In statements offered to the media after co-chairing the Cambados local security board, on the occasion of the LXX Festa do Albariño, Larriba thus responded to the complaints expressed by the Ministry. Environment maintains that they have been transferred to other communities.
“I want to make it clear that all the autonomous communities that have transferred these powers, have them transferred because the statutes contemplate it,” stressed the sub-delegate of the Government, to deny that the General Directorate of Coasts “grants or rejects” this issue. “The Xunta knows perfectly well that, if it wants the powers over the coast, the first thing it has to do is modify its Statute of Autonomy,” she insisted, according to Ep. It is a “condition sine qua non,” Larriba stressed. An eventual reform of the Statute of Autonomy would require, according to the same text in its article 56, the approval in the Galician Parliament by two thirds (50 deputies), as well as the green light of the Congress and the citizens through a referendum.
On the other hand, the sub-delegate of the Government in Pontevedra responded to the Xunta to its warnings about the supposed threat that the decisions of the central Executive pose for the sea-industry chain, as pointed out by the Minister of the Sea, Rosa Quintana, during a visit carried out on May 9 at the port of Tragove, in Cambados. Larriba explained that last Tuesday the general director of Costas, Ana María Oroño, held a meeting with the National Association of Canned Fish Manufacturers (Anfaco) and the Galician Association of Mollusc Purifying Entrepreneurs (Agade), to convey the “maximum tranquillity’ on the concessions in Tragove.

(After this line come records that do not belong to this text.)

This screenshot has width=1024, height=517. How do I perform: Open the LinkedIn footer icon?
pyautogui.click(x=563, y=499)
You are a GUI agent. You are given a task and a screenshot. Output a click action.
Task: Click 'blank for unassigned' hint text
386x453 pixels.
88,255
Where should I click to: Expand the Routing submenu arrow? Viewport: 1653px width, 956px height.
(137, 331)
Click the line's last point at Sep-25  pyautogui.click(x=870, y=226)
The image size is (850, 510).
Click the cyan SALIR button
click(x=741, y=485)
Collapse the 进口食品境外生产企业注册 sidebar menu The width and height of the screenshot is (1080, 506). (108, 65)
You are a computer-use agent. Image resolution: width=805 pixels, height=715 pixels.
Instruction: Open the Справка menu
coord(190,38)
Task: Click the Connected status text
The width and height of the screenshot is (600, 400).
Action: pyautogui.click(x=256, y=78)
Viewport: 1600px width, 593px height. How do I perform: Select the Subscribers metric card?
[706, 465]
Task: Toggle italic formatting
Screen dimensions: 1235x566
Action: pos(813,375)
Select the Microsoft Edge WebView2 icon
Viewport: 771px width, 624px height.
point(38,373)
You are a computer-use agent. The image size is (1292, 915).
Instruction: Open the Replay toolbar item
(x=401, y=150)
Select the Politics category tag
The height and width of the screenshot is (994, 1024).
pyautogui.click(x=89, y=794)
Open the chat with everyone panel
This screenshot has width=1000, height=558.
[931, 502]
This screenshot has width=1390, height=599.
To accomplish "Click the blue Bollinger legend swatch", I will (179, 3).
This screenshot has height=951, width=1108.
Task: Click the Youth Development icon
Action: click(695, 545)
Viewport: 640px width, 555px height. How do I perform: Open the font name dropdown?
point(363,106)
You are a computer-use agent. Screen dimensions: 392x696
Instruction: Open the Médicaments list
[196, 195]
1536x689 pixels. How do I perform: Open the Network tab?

“All the renewals and new concessions in the maritime-terrestrial public domain, a total of 54, have been approved so far without any problem,” stressed the sub-delegate, to defend that it is “totally false” that Costas “endangers” these businesses and ask the Xunta to stop “alarming”. In this line, Larriba insisted that, in the initial report of the port of Tragove, “Costas makes it clear that it is a document that indicates where the urban report should be corrected”, in a process that has “two steps”. “This initial report indicates the changes that must be made so that the use plan can be approved in the final report without any problem,” he argued, since “the only thing” that the Government requested was that the drafter of the plan “do his job well.” work and clearly specify the justification for certain industries in the port’.
The sub-delegate promised that Costas will carry out “all the concessions” if the plans of the rest of the administrations involved “duly justify their need for location” in the maritime-terrestrial public domain. “Because the Coastal Law of 1988 and the subsequent reform made by the Popular Party in 2013 clearly say so,” concluded the Government sub-delegate.